For years the National Capital Commission (NCC) has been the most inept, closed, secretive, elitist and incompetent organization in the federal government. Their tagline should be “The NCC—We Never Miss an Opportunity to Miss an Opportunity”.
The NCC board of directors has 15 members, including the chairperson and the chief executive officer (CEO). Thirteen members represent the regions across Canada. Five are from the Capital Region. They are appointed by the minister responsible for the National Capital Commission (now the Hon. Melanie Joly), with the approval of the Governor-in-Council. Their role is to oversee the corporation, ensure that the corporation’s resources are used effectively and efficiently; to monitor, evaluate and report on performance; and to foster relationships between the NCC and other levels of government and the public. In all cases they get an F.
The NCC’s continuous incompetence over decades is mind boggling. Where to start? They botched the memorial to Victims of Communism project, interfered and tried to delay Ottawa’s $1 billion light rail, against the wishes of the democratically elected Ottawa City Council. In 2011, they spent 5.2 million taxpayers’ dollars to install seven new ice chalets at a cost of $750,00 each (shacks) along the Rideau Canal which is double the value of most families homes in Canada. They messed up the so called Metcalfe Grand Boulevard plan, the King Edward Avenue redevelopment plan in the 1980s, spent decades fighting with Public Works Canada and the City of Ottawa over the development of Sparks Street, embarrassed the entire country by making a complete mess of the Millennium Celebrations in 2000, tried to unilaterally expand the Champlain Bridge against the wishes of every local city council in the region, destroyed the town of Hull in the late 1960s with the horrible development of federal buildings on the Quebec side of the Ottawa River. In 1998, Rhys Phillips, in his book Great Gaffes of the National Capital Commission said of the NCC and Hull: “what emerged from the rubble was a textbook example of the twin horrors of postwar urban renewal and late-modernist architecture. Brutalist concrete buildings encase a soulless mall that spans a bleak, six-lane street; they cruelly mock the former humanely scaled cityscape. Four thousand people were displaced. The new ‘city centre’ turns a cold shoulder to the river and the parliamentary precinct across the water.”
The NCC board members are largely unknown. One is a forest industry person, another in general management and marketing, a philosopher and the rest are all either government administrative or education management bureaucrat types. There is not one serious entrepreneur or businesses corporate executive like a Terry Matthews or Jim Balsillie. This explains the insanity of the current Lebreton Flats redevelopment proposal. NCC conditions for applying were so ridiculously secretive and onerous that only two bidders stepped up. Of these, only the Rendezvous LeBreton, 100 per cent private money proposal led by Ottawa Senators owner Eugene Melnyk is credible.
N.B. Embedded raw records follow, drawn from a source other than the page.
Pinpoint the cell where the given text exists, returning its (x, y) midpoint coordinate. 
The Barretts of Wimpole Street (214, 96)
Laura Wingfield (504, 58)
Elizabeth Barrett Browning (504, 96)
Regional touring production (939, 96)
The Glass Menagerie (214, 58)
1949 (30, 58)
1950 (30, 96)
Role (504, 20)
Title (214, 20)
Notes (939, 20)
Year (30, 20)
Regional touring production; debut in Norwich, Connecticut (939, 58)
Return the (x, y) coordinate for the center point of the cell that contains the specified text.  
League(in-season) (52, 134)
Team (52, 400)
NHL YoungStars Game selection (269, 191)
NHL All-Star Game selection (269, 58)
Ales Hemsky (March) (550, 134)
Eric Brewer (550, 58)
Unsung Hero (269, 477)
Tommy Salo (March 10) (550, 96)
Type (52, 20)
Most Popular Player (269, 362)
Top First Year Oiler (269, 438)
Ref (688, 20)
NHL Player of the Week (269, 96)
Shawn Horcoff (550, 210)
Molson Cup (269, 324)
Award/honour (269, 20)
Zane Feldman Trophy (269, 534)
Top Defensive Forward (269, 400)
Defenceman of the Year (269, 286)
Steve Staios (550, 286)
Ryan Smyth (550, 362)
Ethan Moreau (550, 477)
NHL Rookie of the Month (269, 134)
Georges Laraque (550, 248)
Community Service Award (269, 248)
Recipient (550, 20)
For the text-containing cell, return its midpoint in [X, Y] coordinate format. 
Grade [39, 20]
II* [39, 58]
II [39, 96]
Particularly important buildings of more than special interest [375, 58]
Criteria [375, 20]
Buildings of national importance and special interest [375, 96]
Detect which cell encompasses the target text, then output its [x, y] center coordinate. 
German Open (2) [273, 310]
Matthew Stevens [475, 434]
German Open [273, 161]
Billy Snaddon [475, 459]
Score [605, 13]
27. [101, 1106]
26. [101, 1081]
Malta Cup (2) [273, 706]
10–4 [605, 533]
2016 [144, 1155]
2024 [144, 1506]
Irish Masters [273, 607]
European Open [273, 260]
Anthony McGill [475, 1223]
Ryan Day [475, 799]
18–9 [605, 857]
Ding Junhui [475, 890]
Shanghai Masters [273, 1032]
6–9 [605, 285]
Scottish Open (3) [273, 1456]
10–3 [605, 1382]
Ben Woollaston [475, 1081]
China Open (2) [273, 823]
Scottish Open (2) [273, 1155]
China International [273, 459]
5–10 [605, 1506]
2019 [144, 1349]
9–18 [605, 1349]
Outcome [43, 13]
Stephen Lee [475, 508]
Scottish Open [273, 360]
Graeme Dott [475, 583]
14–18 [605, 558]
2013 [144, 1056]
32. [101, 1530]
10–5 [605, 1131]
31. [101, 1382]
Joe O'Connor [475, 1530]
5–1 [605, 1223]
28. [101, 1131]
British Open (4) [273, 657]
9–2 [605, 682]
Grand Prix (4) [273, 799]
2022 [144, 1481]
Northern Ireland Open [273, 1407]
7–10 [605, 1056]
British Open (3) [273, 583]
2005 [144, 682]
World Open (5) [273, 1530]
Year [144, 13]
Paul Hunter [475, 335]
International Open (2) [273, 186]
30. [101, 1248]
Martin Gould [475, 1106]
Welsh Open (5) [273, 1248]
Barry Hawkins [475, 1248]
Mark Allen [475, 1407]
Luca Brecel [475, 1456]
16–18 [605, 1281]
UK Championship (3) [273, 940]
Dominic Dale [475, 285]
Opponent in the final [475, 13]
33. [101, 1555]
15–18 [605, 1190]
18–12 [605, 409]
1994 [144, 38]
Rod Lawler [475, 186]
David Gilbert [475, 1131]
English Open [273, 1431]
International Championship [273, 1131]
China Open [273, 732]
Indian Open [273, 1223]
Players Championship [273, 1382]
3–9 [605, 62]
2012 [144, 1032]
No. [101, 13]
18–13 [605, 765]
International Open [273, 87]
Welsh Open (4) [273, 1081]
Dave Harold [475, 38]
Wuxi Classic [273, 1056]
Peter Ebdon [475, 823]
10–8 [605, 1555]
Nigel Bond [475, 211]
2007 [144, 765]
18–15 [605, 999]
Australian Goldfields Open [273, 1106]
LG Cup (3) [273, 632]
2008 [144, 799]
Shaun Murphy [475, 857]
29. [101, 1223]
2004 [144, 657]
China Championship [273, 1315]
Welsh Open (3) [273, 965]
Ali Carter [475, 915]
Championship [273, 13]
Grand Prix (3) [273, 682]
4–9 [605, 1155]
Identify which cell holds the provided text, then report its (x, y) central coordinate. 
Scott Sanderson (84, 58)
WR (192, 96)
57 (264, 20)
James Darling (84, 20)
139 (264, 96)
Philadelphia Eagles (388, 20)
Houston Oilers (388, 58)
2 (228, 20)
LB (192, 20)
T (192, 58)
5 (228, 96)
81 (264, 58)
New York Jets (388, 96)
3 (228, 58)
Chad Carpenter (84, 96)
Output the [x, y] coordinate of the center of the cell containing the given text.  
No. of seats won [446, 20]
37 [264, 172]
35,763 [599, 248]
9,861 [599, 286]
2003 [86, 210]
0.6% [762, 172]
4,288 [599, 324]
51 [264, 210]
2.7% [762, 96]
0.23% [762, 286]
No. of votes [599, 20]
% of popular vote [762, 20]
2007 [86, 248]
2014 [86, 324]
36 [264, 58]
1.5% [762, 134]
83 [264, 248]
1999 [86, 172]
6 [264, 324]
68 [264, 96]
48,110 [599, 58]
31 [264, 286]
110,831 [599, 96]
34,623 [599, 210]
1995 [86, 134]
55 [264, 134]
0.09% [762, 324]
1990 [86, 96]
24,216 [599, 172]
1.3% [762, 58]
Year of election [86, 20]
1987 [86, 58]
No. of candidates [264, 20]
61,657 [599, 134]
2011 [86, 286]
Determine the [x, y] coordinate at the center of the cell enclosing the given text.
The other, the LeBreton Re-Imagined by Devcore, Canderel and DLS Group (DCDLS) is not a serious bid. Their plan is built around an NHL arena and reliance on existing government incentives (whatever that means!). DCDLS does not own an NHL team and will not own one. This should disqualify them immediately from consideration. If the NCC board is dimwitted enough to proceed with the DCDLS LeBreton Re-Imagined proposal (and we know from their track record that they are foolish enough to do this) it will create the biggest white elephant in the region’s history. DCDLS is jesting in the media that they can build and then sell their rink to the competition. This is unprofessional and disrespectful to what should be a serious process. Their glib remarks about Mr. Melnyk are in poor taste to the Ottawa Senators organization who has put hundreds of millions of dollars into our economy over the past quarter century, including millions to local charities. The Rendezvous LeBreton proposal should be approved and given the fast track to proceed as soon as possible. Heritage Minister, Melanie Joly should introduce a bill to disband the NCC and set up a new agency that can better serve Canada’s capital region, of which the Mayors of Ottawa and of Gatineau should be permanent ex-officio members. The incompetence of the NCC does not serve the public interest and continues to destroy the soul of our great city.